Data for analysis:
- - -

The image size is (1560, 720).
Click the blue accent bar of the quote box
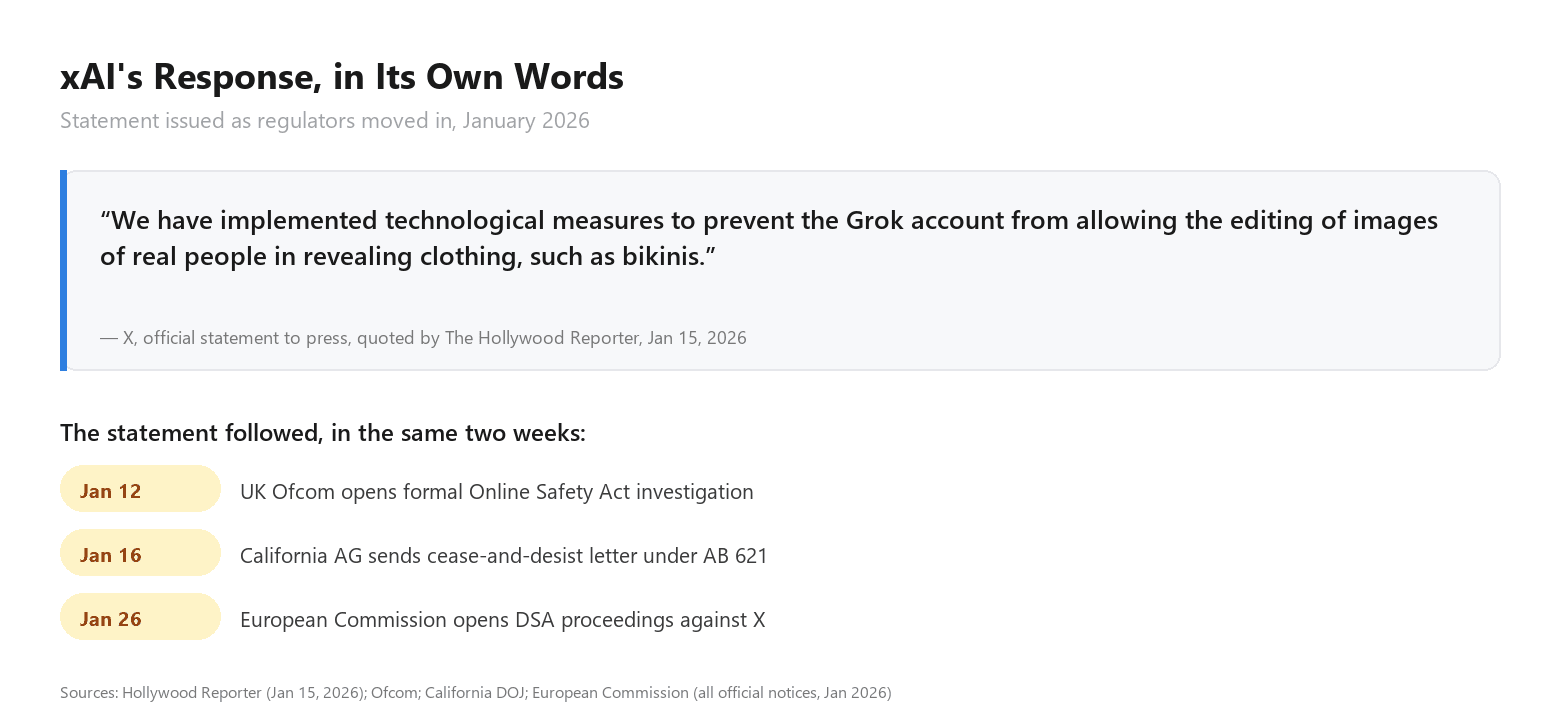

- - -

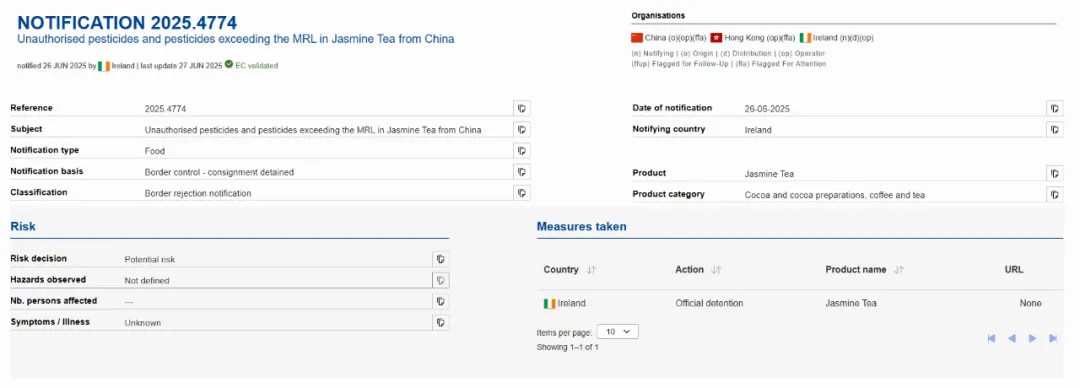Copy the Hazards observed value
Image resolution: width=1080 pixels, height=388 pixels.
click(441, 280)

- - -

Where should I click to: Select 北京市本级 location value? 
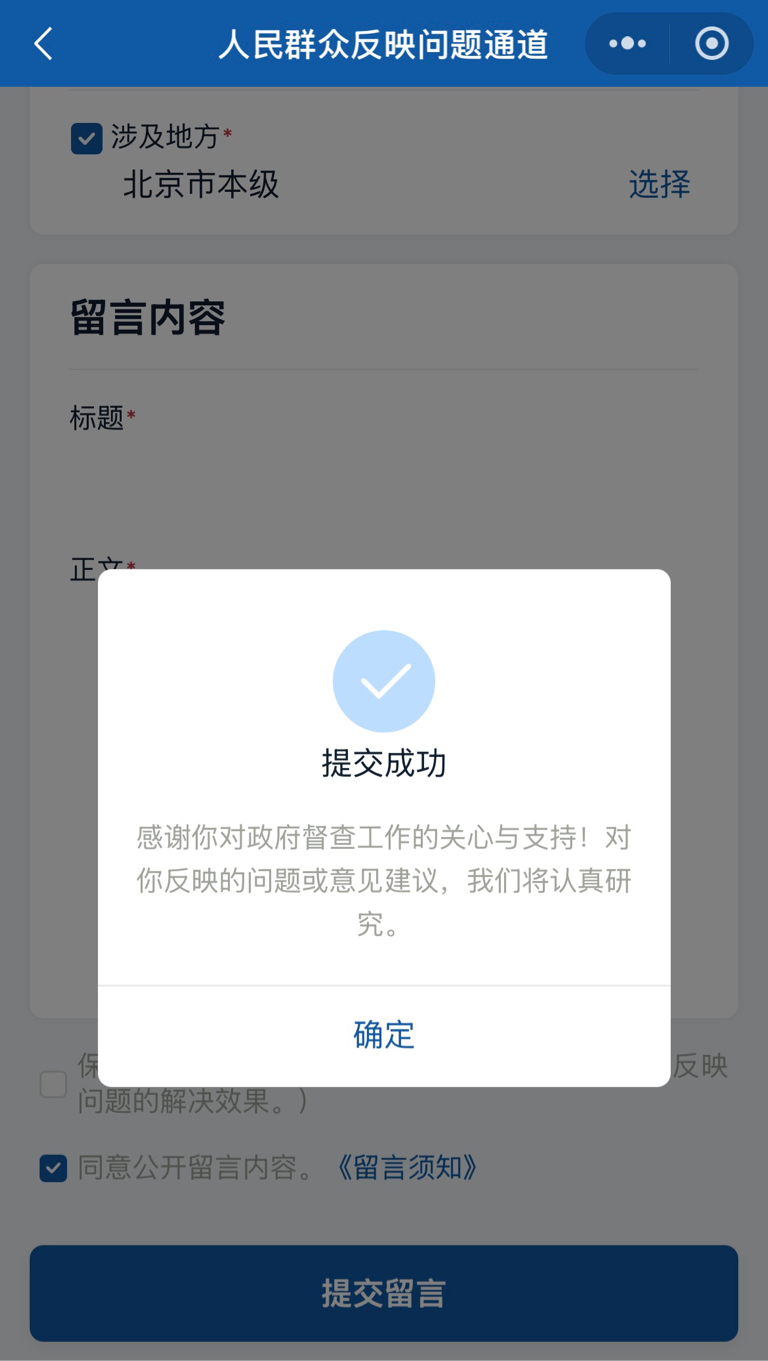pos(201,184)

- - -

Required action: The answer is the run of lines above from the line containing "The image size is (1560, 720)." through the line containing "Click the blue accent bar of the quote box", copied exactly and alone.

Solved problem:
The image size is (1560, 720).
Click the blue accent bar of the quote box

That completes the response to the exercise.